Profiling indicates that the difference in runtimes comes about because the first call dispatches to _generic_matmul while the second dispatches to gemm!.

Related issues:

andreasnoack commented 5 years ago

It's generally best to avoid ReshapedArrays since they almost always end up dispatching to very slow methods. I wouldn't like to add ReshapedArrays methods for all functions that accept AbstractMatrix. Eventually, it might become possible to do something smarter with ReshapedArrays than fetching elements one-by-one but for now, the best thing you can do is to materialize a ReshapedArray.

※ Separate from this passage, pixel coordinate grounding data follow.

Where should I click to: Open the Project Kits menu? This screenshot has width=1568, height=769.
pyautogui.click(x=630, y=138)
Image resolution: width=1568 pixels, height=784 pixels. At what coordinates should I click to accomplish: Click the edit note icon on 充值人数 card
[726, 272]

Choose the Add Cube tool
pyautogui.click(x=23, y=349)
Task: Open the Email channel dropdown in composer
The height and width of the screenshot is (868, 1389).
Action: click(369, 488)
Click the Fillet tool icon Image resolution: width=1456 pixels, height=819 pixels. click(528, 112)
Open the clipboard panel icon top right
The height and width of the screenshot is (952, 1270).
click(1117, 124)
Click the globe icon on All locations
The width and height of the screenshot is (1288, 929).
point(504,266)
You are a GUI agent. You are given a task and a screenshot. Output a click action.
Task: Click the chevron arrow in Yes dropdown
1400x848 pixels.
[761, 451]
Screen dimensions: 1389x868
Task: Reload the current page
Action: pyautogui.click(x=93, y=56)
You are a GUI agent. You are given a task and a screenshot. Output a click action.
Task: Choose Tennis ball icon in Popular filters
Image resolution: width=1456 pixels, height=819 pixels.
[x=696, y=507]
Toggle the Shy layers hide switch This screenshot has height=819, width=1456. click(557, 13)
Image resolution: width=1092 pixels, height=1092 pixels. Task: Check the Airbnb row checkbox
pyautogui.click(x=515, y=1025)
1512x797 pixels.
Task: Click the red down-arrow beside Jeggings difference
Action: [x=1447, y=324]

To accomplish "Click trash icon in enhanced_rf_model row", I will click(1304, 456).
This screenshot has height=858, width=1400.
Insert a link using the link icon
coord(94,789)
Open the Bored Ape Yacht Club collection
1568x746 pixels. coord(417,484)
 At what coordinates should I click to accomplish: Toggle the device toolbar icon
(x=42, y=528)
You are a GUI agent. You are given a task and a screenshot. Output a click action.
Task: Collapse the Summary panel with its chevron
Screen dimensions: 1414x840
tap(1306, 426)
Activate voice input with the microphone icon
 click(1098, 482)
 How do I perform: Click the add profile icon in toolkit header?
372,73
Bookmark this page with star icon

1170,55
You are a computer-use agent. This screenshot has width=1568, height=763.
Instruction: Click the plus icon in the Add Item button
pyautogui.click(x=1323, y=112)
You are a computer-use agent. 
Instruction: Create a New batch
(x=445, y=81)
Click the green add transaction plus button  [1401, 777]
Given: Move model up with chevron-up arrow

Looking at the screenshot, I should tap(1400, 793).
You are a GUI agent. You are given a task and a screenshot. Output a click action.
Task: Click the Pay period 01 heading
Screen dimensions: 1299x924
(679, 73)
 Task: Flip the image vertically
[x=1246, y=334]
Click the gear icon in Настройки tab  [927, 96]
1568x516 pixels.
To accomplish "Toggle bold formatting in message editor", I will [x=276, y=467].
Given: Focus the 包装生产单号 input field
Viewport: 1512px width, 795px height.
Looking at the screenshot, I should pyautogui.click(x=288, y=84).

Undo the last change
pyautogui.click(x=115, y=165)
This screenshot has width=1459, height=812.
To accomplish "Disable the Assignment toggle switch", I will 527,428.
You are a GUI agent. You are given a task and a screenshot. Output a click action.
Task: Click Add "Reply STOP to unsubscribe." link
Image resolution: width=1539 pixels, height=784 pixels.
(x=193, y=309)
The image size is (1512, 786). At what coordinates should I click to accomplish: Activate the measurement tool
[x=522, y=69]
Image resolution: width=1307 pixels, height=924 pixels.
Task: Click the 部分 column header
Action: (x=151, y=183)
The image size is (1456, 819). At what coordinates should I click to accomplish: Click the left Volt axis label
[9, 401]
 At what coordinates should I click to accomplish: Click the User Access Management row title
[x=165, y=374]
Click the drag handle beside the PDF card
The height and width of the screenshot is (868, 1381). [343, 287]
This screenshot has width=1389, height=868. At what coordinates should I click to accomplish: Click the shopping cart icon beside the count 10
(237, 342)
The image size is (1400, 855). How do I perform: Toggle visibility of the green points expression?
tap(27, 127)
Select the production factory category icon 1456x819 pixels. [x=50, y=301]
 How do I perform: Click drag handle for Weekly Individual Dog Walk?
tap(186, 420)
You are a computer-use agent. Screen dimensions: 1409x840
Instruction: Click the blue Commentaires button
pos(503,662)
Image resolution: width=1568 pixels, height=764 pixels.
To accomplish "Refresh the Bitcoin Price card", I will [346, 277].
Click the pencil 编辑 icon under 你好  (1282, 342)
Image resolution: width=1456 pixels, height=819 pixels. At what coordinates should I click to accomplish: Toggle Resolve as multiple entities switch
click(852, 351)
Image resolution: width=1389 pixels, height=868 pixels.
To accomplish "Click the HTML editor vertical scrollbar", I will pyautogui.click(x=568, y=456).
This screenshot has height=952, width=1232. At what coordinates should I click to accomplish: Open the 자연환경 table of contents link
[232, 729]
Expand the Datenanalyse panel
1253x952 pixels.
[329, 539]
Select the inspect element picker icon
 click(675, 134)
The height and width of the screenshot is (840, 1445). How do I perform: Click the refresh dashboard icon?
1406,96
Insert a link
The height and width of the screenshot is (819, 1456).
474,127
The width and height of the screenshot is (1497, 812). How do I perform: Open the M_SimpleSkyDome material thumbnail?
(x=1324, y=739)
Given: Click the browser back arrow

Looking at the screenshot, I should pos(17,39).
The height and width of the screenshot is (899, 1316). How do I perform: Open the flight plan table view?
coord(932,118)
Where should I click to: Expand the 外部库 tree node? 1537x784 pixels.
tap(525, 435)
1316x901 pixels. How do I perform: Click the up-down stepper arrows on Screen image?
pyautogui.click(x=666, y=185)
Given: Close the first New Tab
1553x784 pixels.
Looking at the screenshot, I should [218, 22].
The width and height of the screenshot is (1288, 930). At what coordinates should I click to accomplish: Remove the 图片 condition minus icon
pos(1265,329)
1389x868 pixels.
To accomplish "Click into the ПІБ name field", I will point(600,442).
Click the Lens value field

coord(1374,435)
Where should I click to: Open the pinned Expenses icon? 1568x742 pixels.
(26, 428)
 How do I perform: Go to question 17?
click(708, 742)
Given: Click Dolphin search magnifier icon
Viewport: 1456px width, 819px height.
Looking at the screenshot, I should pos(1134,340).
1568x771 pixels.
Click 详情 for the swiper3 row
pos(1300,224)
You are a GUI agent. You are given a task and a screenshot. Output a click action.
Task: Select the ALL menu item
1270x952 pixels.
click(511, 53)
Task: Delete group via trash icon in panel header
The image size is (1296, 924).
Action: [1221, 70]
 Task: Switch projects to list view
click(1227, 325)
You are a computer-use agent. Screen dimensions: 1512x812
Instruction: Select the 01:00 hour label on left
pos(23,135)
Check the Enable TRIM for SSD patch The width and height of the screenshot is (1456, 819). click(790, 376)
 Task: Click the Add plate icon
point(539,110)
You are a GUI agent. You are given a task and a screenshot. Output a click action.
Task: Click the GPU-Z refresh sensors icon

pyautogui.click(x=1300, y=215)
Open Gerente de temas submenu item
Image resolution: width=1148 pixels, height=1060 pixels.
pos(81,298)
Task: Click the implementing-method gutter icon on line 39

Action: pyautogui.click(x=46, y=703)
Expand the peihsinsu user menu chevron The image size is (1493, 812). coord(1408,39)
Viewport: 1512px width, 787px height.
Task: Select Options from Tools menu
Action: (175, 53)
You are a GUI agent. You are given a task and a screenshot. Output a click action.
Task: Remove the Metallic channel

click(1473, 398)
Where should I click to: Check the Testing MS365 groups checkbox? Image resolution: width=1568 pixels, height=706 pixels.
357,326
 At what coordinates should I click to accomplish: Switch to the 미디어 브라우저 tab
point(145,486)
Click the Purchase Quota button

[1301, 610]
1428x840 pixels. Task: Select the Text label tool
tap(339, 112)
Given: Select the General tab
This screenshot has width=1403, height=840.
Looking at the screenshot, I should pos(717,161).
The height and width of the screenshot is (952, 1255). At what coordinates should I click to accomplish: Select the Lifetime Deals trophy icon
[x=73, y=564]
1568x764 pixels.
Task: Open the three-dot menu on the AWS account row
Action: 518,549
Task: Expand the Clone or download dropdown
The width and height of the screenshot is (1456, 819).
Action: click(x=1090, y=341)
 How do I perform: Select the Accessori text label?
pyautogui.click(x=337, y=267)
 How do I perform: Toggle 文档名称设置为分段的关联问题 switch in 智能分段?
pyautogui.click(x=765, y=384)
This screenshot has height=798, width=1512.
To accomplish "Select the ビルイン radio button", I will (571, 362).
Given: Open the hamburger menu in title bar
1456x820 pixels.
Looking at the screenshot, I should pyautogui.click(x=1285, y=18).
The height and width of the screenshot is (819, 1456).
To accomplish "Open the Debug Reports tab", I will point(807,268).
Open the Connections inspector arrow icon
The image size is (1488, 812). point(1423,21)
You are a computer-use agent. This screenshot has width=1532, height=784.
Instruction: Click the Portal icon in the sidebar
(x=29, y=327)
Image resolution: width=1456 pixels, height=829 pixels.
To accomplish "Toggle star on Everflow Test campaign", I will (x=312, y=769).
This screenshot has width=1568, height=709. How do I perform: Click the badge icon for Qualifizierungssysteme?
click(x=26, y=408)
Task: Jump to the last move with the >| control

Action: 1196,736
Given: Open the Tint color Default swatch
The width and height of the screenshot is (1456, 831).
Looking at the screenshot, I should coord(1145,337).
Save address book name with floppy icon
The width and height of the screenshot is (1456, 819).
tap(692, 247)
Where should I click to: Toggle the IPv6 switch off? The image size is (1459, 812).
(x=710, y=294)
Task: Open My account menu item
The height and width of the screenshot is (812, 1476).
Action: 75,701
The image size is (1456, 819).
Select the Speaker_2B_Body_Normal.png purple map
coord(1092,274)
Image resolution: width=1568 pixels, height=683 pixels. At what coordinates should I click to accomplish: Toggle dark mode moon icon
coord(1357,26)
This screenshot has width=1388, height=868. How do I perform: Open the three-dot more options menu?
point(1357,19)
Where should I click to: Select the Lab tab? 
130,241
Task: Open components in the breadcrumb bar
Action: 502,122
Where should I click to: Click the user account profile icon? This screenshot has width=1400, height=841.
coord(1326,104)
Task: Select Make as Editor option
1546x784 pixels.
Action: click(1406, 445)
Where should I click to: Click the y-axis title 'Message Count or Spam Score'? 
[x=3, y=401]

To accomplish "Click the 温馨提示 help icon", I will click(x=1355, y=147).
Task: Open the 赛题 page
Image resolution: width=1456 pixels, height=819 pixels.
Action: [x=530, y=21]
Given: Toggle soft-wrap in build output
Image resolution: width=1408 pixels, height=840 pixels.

ettersi commented 5 years ago

I think it would be justified to specialise * such that it materialises reshaped arrays before multiplying. It's a common enough operation, the performance penalty is huge, and figuring out that reshape(transpose(A), (n,n)) is the problem is rather tricky (both reshape(A, (n,n)) and transpose(A) on their own would be fine).

In case anyone else wonders why Julia has a lazy ReshapedArray type that only seems to make things slower: reshape is required to maintain the link to the underlying data, so this function cannot materialise.

andreasnoack commented 5 years ago

I think it would be justified to specialise * such that it materialises reshaped arrays before multiplying.

This is a problem all over the place and I'm not sure reshaping a transposed array necessarily is the common place where this causes problems. Consider e.g. things like

julia> @time sum(spzeros(10000,10000))
  0.000014 seconds (12 allocations: 78.672 KiB)
0.0

julia> @time sum(vec(spzeros(10000,10000)))
  0.230635 seconds (17 allocations: 78.797 KiB)
0.0

and similar things happen for most array types.

reshape is required to maintain the link to the underlying data, so this function cannot materialise.

That was indeed the conclusion in #4211. However, I think it's worth reconsidering for Julia 2, see https://github.com/JuliaLang/julia/issues/4211#issuecomment-409526010

ettersi commented 5 years ago

I'm not sure I understand. Are you suggesting not to materialise ReshapedArrays because for some array types (e.g. sparse arrays) materialising them to dense arrays could make things more costly?

andreasnoack commented 5 years ago

No. I'm saying that the problems with ReshapedArrays are all over the place so either we could either add materializing methods for ReshapedArrays for any function that has an AbstractArray method or we could ask users to materialize them explicitly. I think the latter makes more sense.